NAT has long been supportive of the annual HIV testing recommendation for gay men, and is now calling for an annual testing recommendation for sexually active African men and women in the UK.

There are an estimated 24,000 African people diagnosed with HIV in the UK and Africans now account for two-thirds of HIV positive people infected through heterosexual sex. In addition, in 2010 over 60% of Africans were diagnosed late – after the point at which treatment should have started – which can have a serious impact on life expectancy.

Recent guidelines from NICE make specific suggestions for when African people should test, such as at the beginning of a new relationship.

However, they do not suggest an annual test for all sexually active Africans – despite this being an explicit recommendation in the parallel guidance for gay men.

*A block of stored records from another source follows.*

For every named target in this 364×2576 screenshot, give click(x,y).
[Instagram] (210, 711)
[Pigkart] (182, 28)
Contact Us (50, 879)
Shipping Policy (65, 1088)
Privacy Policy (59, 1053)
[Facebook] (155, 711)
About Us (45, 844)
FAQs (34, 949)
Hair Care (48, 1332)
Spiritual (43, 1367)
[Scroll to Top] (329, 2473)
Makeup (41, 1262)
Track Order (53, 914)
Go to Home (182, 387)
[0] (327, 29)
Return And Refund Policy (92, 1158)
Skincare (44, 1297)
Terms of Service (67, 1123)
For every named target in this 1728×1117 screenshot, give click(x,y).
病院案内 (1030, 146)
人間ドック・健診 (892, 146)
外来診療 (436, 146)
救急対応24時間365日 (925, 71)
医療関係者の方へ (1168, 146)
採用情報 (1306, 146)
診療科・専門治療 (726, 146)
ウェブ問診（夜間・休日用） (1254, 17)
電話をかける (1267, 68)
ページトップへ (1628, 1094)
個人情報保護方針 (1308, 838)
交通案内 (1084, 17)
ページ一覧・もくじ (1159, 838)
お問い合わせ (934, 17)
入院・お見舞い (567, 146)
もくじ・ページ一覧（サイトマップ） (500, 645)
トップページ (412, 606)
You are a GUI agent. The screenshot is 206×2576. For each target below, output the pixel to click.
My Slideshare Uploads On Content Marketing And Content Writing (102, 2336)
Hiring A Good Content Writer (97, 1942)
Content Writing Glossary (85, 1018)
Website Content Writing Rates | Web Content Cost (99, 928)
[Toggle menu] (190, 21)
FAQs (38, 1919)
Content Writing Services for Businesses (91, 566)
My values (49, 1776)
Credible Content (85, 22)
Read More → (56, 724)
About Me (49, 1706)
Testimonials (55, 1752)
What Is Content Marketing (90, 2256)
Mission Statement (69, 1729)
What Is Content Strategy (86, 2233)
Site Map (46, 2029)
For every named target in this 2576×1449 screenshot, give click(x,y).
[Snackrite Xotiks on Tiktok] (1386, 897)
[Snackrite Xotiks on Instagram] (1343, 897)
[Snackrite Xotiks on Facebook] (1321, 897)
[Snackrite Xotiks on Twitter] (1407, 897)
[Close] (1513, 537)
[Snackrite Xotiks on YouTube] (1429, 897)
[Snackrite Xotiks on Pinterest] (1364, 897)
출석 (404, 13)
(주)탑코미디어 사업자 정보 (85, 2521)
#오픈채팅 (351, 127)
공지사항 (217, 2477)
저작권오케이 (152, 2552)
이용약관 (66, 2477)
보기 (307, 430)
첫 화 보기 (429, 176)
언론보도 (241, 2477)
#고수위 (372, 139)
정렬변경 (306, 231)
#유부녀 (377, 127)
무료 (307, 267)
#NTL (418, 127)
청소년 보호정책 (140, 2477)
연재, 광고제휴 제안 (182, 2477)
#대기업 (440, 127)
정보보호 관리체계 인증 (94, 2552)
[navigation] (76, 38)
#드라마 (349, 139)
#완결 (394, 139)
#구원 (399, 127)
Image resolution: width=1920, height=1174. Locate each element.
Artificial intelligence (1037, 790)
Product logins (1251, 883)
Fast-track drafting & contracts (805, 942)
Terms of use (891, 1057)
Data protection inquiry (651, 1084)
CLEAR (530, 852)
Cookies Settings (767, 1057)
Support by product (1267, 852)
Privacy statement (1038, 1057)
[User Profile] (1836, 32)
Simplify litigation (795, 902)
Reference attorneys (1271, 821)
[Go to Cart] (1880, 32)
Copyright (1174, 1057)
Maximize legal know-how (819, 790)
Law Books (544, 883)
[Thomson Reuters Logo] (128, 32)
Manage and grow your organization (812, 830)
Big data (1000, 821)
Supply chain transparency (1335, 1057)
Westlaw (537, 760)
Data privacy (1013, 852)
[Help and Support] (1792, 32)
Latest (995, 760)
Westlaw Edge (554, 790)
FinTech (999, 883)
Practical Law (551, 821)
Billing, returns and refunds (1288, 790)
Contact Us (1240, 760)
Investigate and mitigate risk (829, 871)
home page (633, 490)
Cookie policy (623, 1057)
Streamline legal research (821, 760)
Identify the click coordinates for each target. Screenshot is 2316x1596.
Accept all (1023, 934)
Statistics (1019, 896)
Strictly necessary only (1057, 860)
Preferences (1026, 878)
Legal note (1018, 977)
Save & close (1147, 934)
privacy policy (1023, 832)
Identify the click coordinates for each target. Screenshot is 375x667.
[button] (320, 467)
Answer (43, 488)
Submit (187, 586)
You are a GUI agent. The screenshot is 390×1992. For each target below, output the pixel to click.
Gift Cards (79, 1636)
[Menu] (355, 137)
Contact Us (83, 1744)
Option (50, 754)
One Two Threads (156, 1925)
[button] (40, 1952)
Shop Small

The importance of an annual testing recommendation is further highlighted by how poor we are at assessing personal risk. Research among Africans living in the UK by Sigma Research revealed that 40% of respondents had never tested for HIV, and the main reason for not testing was because they had ‘no reason to think I have HIV’ (53%). This is despite the fact that a quarter of all those who had had sex saying that they did not use a condom.

Deborah Jack, Chief Executive of NAT (National AIDS Trust), comments:

‘Current HIV testing guidelines for African men and women do not go far enough. NICE testing guidelines will be reviewed later this year and NAT is calling for the inclusion of an explicit recommendation for annual HIV testing amongst sexually active Africans.

’it is clear from the number of Africans affected by HIV in the UK and the number diagnosed late, that we need to improving testing in these communities. Last week's announcement that HIV treatment will be free to all those who need it in England from October adds another incentive for regular testing, as there will no longer be barriers to treatment based on residency status.

'Of course an annual testing recommendation alone is not enough to increase the uptake of HIV testing, but such a recommendation would highlight the importance of regular testing and underline the fact that HIV is still an issue in the UK. It would also make clear to healthcare workers that they should offer African people an HIV test, cutting down the many missed opportunities to diagnose HIV in primary care settings.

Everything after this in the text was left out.